■ Source records
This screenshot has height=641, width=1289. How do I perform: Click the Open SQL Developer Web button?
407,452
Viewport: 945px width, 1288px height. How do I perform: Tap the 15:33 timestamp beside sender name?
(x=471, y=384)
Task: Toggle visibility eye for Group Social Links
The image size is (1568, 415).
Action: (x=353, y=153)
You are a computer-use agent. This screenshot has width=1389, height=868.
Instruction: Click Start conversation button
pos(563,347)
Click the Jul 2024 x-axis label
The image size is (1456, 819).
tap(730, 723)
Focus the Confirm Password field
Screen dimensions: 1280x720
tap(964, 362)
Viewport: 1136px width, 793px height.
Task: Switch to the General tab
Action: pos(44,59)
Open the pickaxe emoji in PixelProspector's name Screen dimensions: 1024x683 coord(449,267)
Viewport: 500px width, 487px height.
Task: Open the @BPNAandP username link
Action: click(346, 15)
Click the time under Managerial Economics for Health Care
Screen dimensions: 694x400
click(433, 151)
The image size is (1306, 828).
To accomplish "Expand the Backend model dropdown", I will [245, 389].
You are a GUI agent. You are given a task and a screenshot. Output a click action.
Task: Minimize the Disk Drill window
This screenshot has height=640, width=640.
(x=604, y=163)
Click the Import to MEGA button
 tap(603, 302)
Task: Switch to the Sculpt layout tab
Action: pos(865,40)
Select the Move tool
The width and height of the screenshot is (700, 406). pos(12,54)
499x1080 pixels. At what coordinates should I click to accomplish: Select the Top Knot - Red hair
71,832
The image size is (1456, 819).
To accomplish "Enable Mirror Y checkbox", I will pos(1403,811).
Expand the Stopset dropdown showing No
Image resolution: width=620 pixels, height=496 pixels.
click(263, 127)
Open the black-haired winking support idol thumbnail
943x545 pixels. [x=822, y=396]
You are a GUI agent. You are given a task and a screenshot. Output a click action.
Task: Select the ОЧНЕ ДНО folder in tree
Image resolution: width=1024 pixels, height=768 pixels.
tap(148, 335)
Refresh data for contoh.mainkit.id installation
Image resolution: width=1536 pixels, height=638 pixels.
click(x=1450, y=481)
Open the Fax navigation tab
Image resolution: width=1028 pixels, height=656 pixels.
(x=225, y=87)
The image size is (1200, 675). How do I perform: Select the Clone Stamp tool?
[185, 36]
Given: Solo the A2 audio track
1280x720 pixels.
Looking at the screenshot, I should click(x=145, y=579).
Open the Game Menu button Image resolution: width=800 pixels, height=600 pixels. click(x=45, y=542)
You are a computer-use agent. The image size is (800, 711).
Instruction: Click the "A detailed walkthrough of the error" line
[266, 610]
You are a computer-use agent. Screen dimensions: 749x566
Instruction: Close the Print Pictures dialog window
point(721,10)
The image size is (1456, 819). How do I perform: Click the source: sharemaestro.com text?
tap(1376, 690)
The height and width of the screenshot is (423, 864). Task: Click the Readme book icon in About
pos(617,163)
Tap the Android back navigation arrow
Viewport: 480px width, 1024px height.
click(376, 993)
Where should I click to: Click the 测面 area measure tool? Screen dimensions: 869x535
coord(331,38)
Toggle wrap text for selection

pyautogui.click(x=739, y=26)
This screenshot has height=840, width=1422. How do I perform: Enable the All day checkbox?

■ Task statement
Write out the lines above again without any change, starting with the very first line and ending with the line that contains "Action: pos(44,59)", with both of those lines included.

■ Response below
This screenshot has height=641, width=1289. How do I perform: Click the Open SQL Developer Web button?
407,452
Viewport: 945px width, 1288px height. How do I perform: Tap the 15:33 timestamp beside sender name?
(x=471, y=384)
Task: Toggle visibility eye for Group Social Links
The image size is (1568, 415).
Action: (x=353, y=153)
You are a computer-use agent. This screenshot has width=1389, height=868.
Instruction: Click Start conversation button
pos(563,347)
Click the Jul 2024 x-axis label
The image size is (1456, 819).
tap(730, 723)
Focus the Confirm Password field
Screen dimensions: 1280x720
tap(964, 362)
Viewport: 1136px width, 793px height.
Task: Switch to the General tab
Action: pos(44,59)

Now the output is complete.